笑っていたはずなのに。いつのまにか泣いていた。何、何、止まってよと、ともみは慌てた。けれど一度溢れた涙は止まらず、涙に引きずられるように、押さえつけていたはずの悲しみがこみ上げてくる。
― 泣くな。ダメ。これ以上は、本当にイヤだ。
カウチソファーの背にもたれ慌てて上を向く。大丈夫、上を向いて、こすらずにいれば、目が腫れることを最小限に防げるはずだ。
芝居の稽古で教わった知識がまたも活きるなんて。そんなことを思いながら、ともみはそっとブランケットをかぶった。
前日の深夜・営業の終了したBAR・Sneetで
店長のミチが、営業終了後ゴミを捨てに出ると、男の怒鳴り声が聞こえた。そちらを見ると、泥酔した男性が女性の腕をつかんでいて、女性が嫌がっているように見えたので、ミチが仲裁に入った。
ミチは190cmを超える長身マッチョ、さらに目の下の傷があり、格闘家と見まがうほどいかつい。そんなミチに恐れをなしたのか、男性は逃げるように去り、置き去りにされた女性が座りこんで泣き出してしまった。
ミチは、タクシーを捕まえましょうかと聞いたけれど、女性はただ泣くばかり。ならば一旦落ち着くまでと、女性をBAR・Sneetにつれてきたのだが。
「…どうぞ」
「…すみません」
とりあえず水を出し、しばらくすると落ち着いてきたようで、女性は迷惑をおかけしましたとミチに詫びた。
「迷惑とかじゃないですけど…その、大丈夫ですか?」
ミチは口下手だ。
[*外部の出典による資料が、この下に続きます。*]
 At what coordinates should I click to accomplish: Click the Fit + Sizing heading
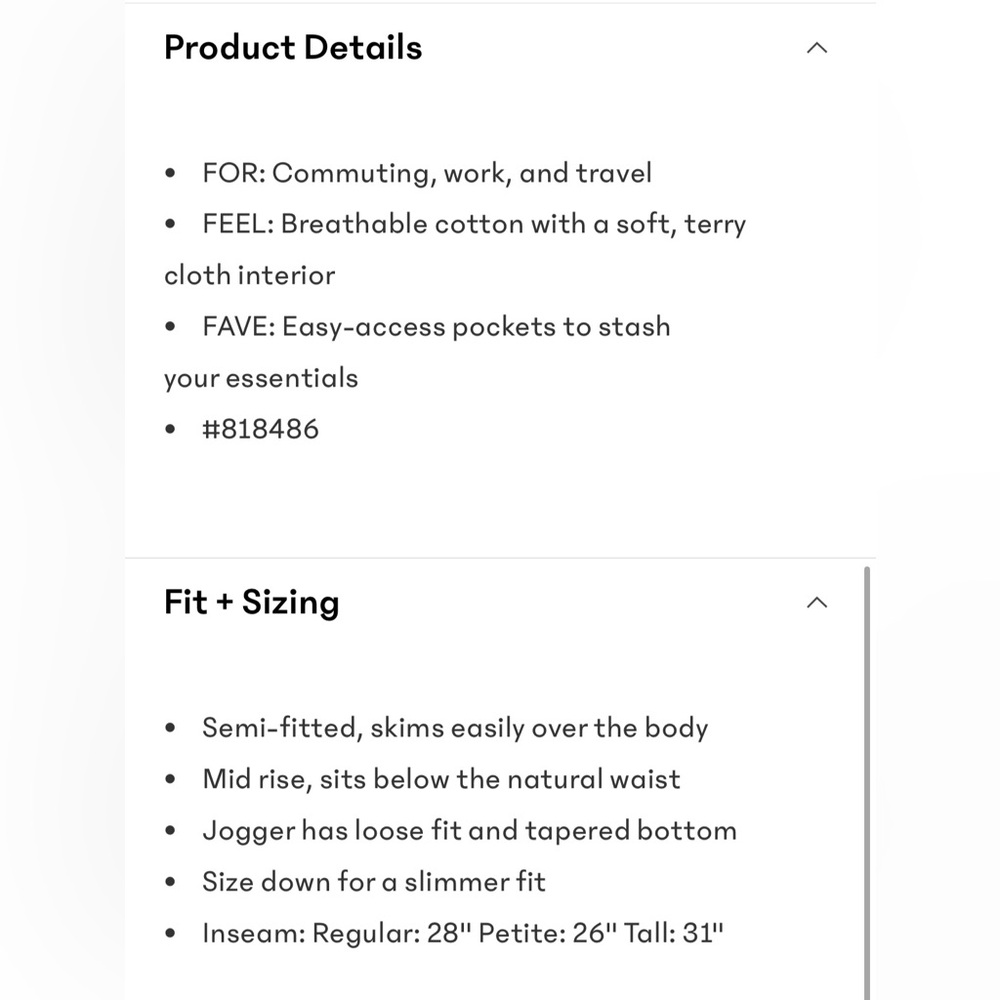(x=251, y=603)
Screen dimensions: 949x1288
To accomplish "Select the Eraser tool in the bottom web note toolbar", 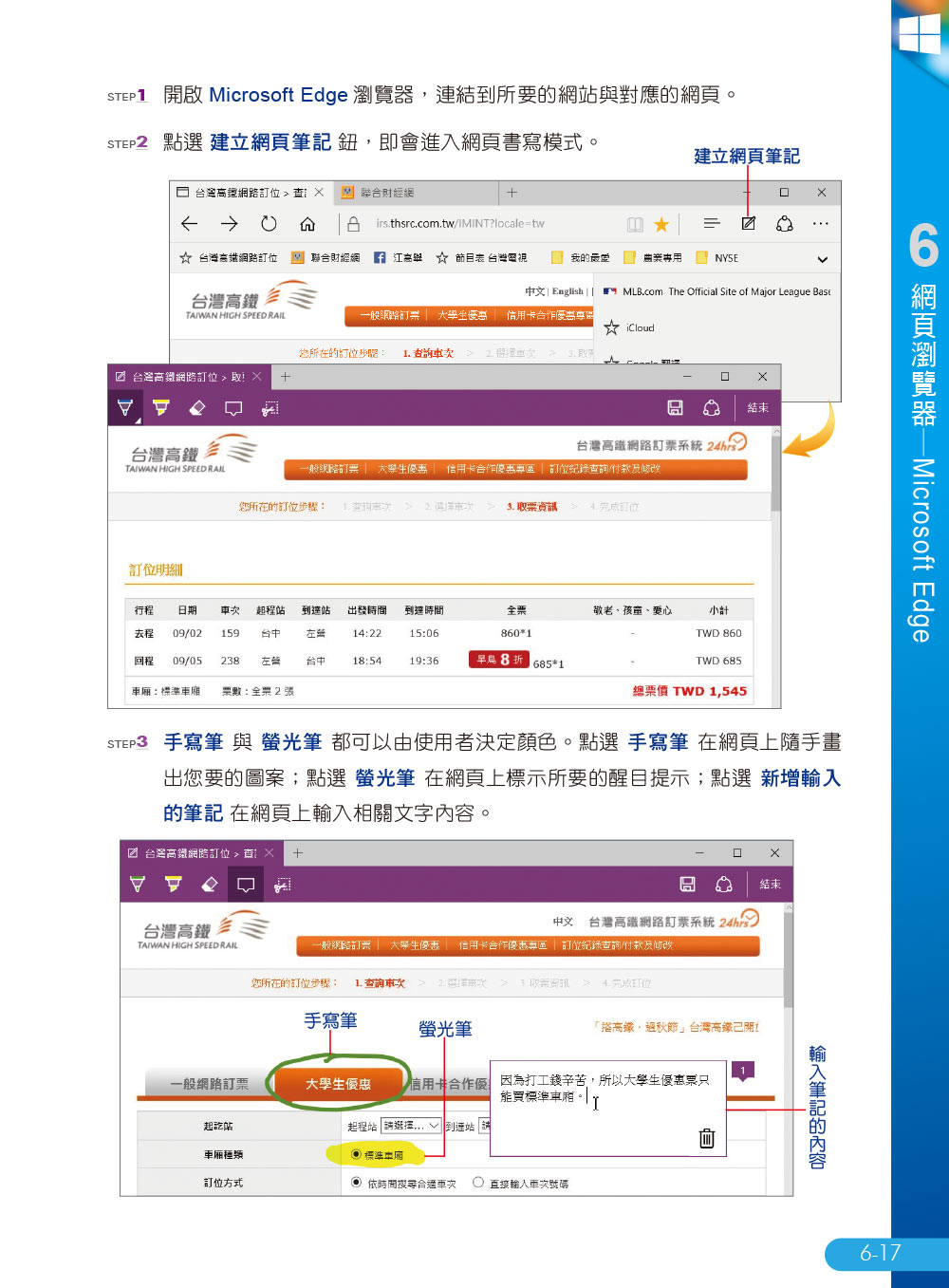I will pos(210,885).
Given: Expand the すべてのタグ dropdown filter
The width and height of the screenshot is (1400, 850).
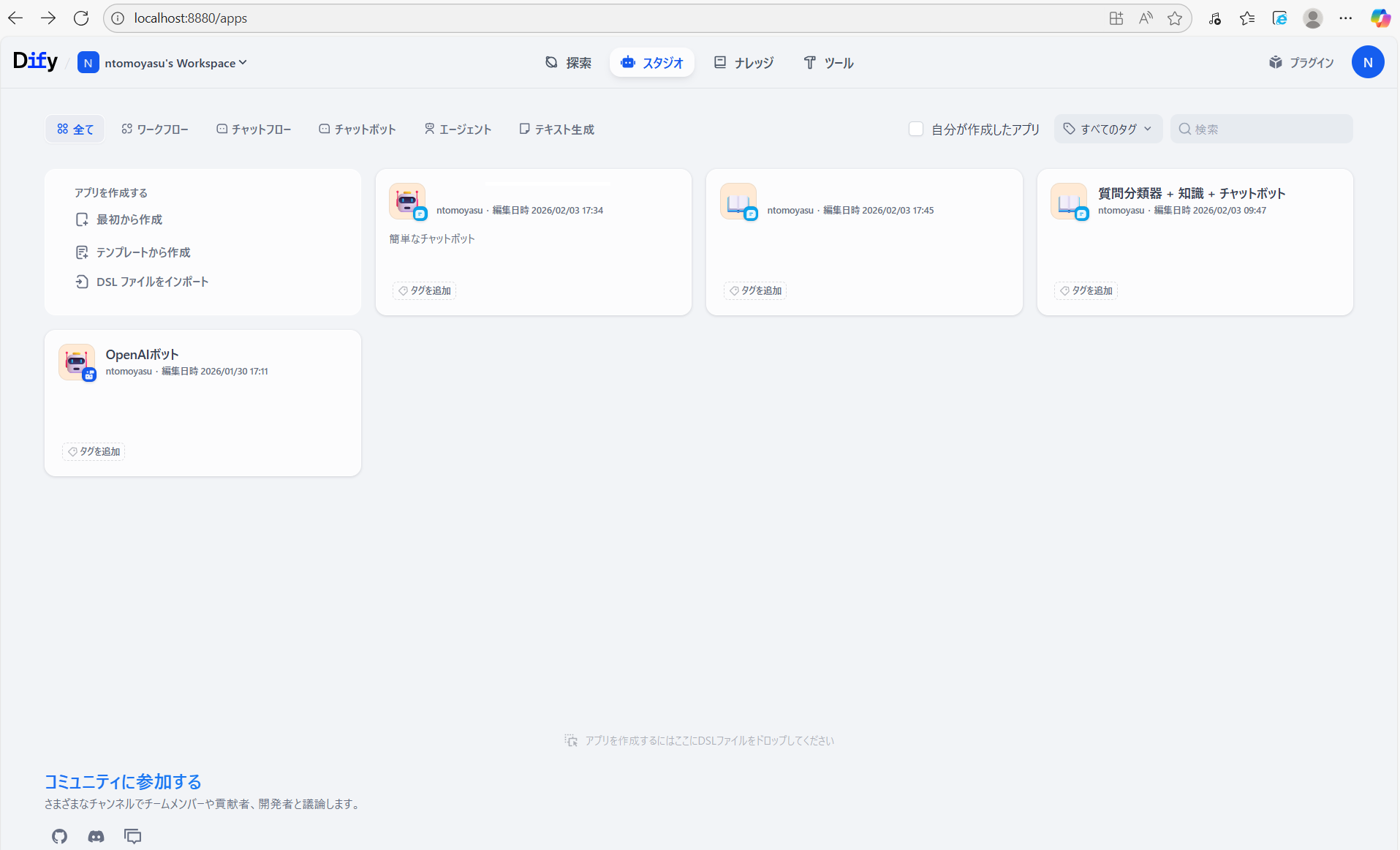Looking at the screenshot, I should [x=1108, y=129].
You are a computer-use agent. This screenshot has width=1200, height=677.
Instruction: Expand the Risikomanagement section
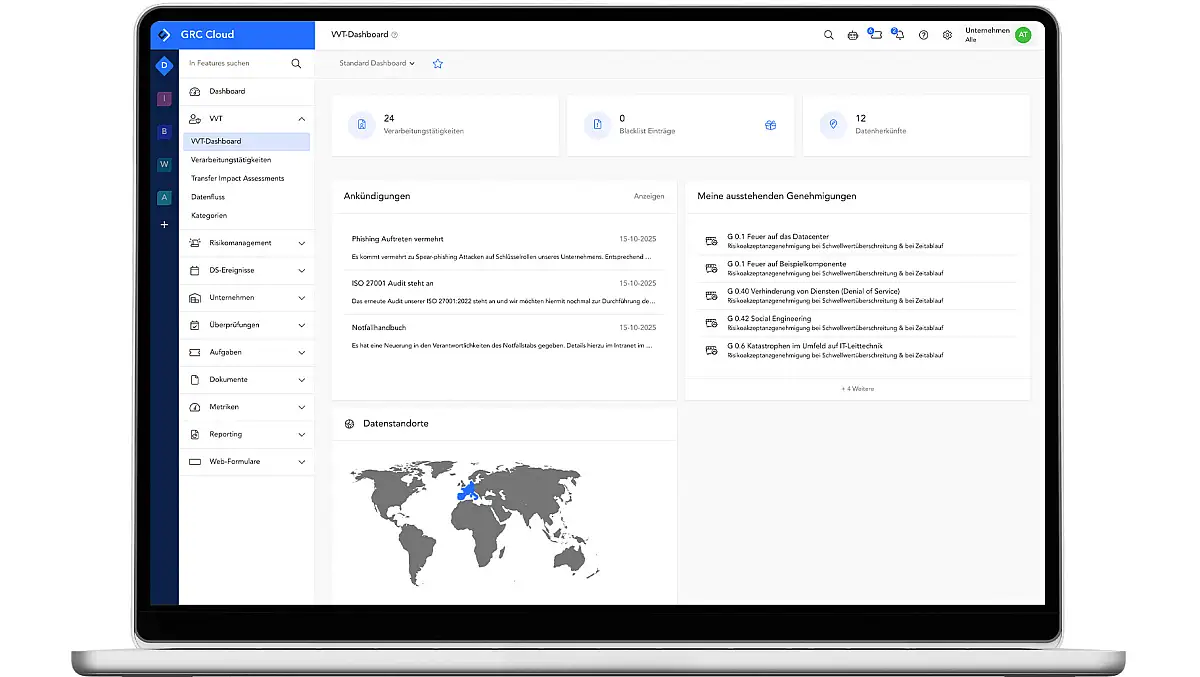pyautogui.click(x=301, y=243)
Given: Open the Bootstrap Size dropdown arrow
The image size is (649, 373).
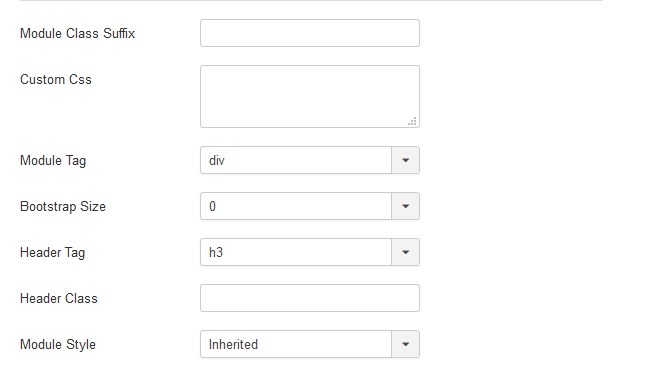Looking at the screenshot, I should tap(406, 206).
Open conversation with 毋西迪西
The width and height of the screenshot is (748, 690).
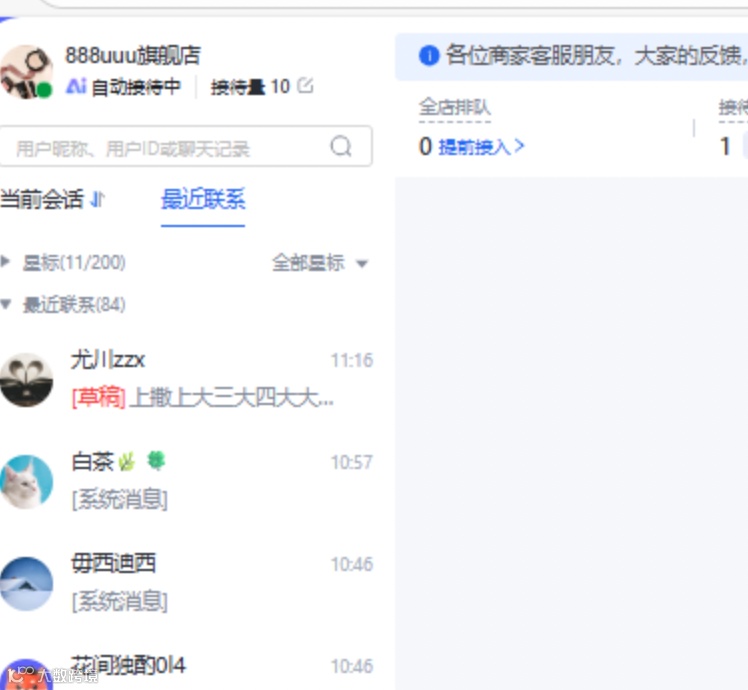coord(187,583)
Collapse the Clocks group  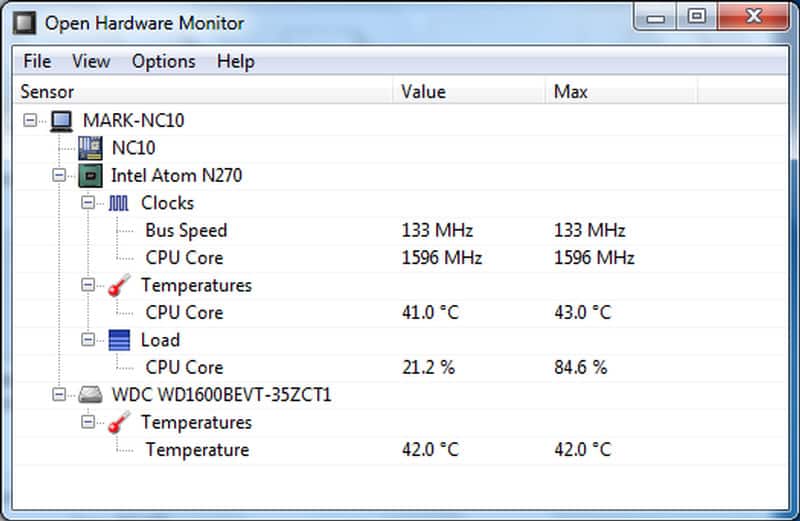[89, 203]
しかも泣いている女性がすこぶる苦手で、涙を拭くようにとナプキンを手渡したものの、それで女性はなおさら泣いてしまった。
どうするべきか思案している間に、女性が小さな声でもう一度すみません、と言った。
「この辺りにお住まいですか?」
聞いてからミチはしまったと思った。もし遠いならタクシーを手配しようという心配による質問だったが、女性に住まいを聞けば怖がられてしまうかもしれない。
だが女性は気にした様子はなく、住まいは白金です、と言った後、名刺を取り出し、ミチに差し出した。
水原桃子。会社の住所は表参道で、アシスタントデザイナーと書いてあった。
「オレは、ミチです。一応この店の店長やってます。さっきの男、彼氏さんにしては、だいぶヤバかったですけど、大丈夫ですか?」
ミチの言葉に、桃子がまた泣き出してしまった。
「も、もう、彼氏じゃないです…!し、信じてたのに…あの人に騙されてたんです。でも何もかもが私のせいにされて、脅されて…っつ、もうどうしたらいいのか」
オーマイゴット。きっとこの話はオレでは力不足だ。そう思ったミチは、堰を切ったように止まらなくなった桃子の涙と話が落ち着くのを待って、TOUGH COOKIESのショップカードを差し出した。